Driving with the Brakes on Uphill

I have no brakes on
…analysis is for those
who are paralyzed by life. 

Anais Nin

A scary thought: Do people live their lives the way they drive? I wonder sometimes. Having taken a basic course on the Sebring racetrack, you learn the techniques to be efficient and fast. When to go slow, when to hit the gas and when to brake. Kinda like life. As I have been traversing mountains of late, I have noticed how some drivers brake up hill. Constant application of the brakes while going up the mountain. Used to bother me but now it fascinates me. How fear, lack of competence, and perhaps unfamiliarity can trigger such non-intuitive living, I mean driving.

My mother used to say to people who inquired about her health, “Going downhill with the brakes on!” My mom’s wry wink at age. The metaphor always brought a smile to others. Do what you must to slow things down and make the most of it—is what I got from her light-hearted response. But for those of us getting on in our years, we have the opportunity to see the virtues of necessity—getting old is part of the inevitable gravitational pull of time with benefits 😊 Yeah, I know the sophomoric thought we all have had—“If I only knew this when I was younger.” Like saying I wish wine could be aged faster. But experience can make things better. 

A hundred years ago Claude Monet refuse cataract surgery, to overcome his “youthful errors” and enjoy painting some of his most celebrated works with haloes and haziness.

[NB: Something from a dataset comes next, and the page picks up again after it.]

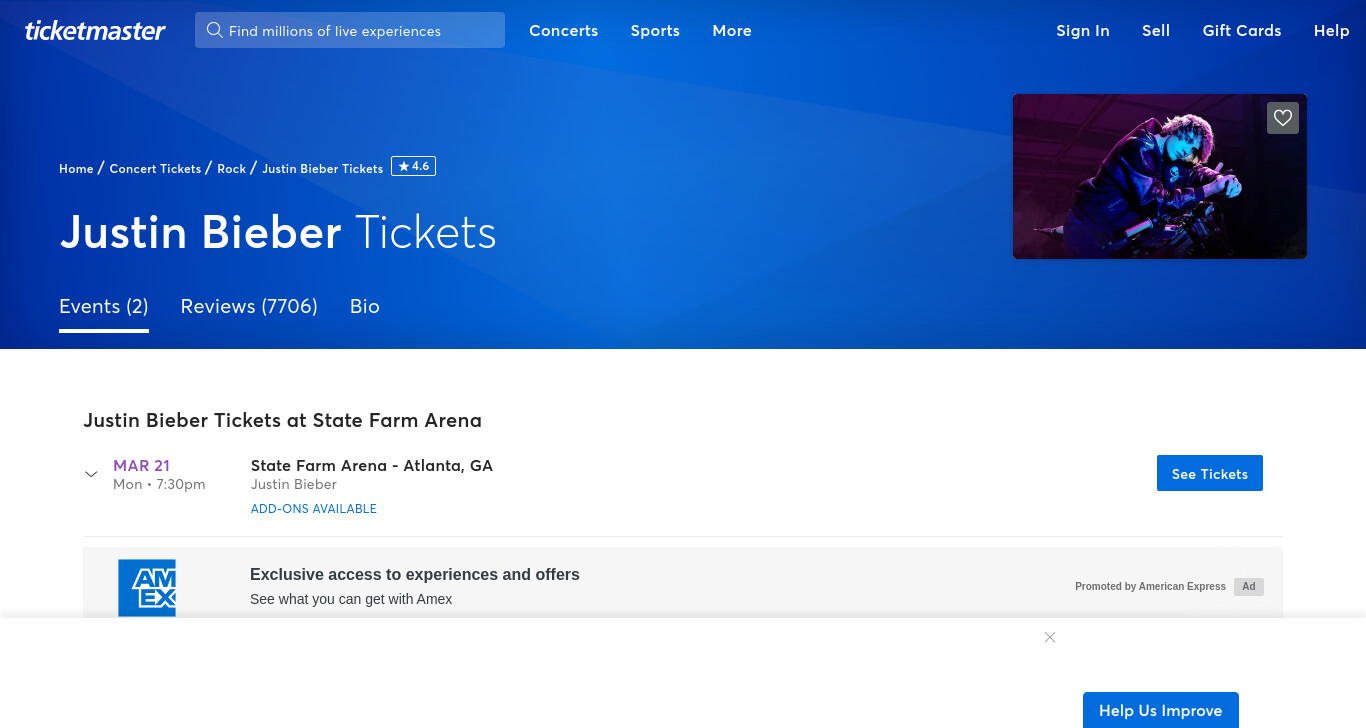Open the Concerts menu
1366x728 pixels.
564,31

Monet’s Houses of Parliament in the Fog–Was it foggy?

The acclaimed film director Akira Kurosawa wrote to his distinguished colleague Ingmar Bergman to acknowledge his 77th birthday. 
A human is born a baby, becomes a boy, goes through youth, the prime of life and finally returns to being a baby before he closes his life. This is, in my opinion, the most ideal way of life. I believe you would agree that a human becomes capable of producing pure works, without any restrictions, in the days of his second babyhood. 
I love this. The cycle of life can open our eyes and hearts to the childlike innocence and truths that we have conveniently filtered out as grown-ups. 

The profound philosophy and spiritual values of wabi-sabi that espouses the beauty in all things imperfect, incomplete and impermanent:

  • Truth comes from the understanding of self and nature
  • Greatness exists in the inconspicuous
  • “Beauty” can be coaxed from “ugliness”

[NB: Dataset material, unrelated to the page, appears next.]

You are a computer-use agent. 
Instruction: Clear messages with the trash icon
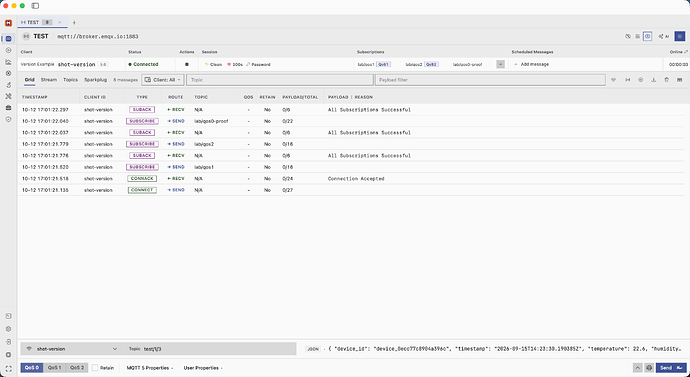[666, 80]
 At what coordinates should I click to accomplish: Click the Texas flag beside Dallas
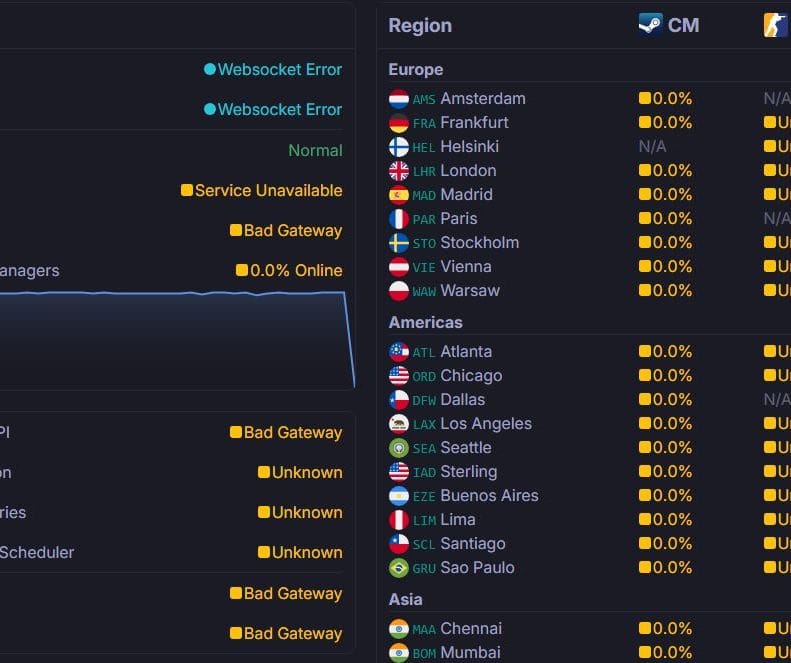click(399, 400)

Excerpted from Leonard Koren

Mary Oliver’s profound words
Am I no longer young, and still not half-perfect?
Let me keep my mind on what matters, which is my work,
which is mostly standing still and learning to be astonished.

Not your job “work”. The “work” that defines your life, your purpose. When have you been astonished lately?

Whatever age you are is perfect. Mute the regrets and let them push you to focus on this moment and eliminate future regrets. See the benefits of your experience and your perspective—no matter how hazy. Conjure the care-free and unconditional baby within you to generate pure acts of love and joy. Stop braking up hills and down hills. Don’t let your age or stage drive you crazy. Let go. Surrender to who you are and can be.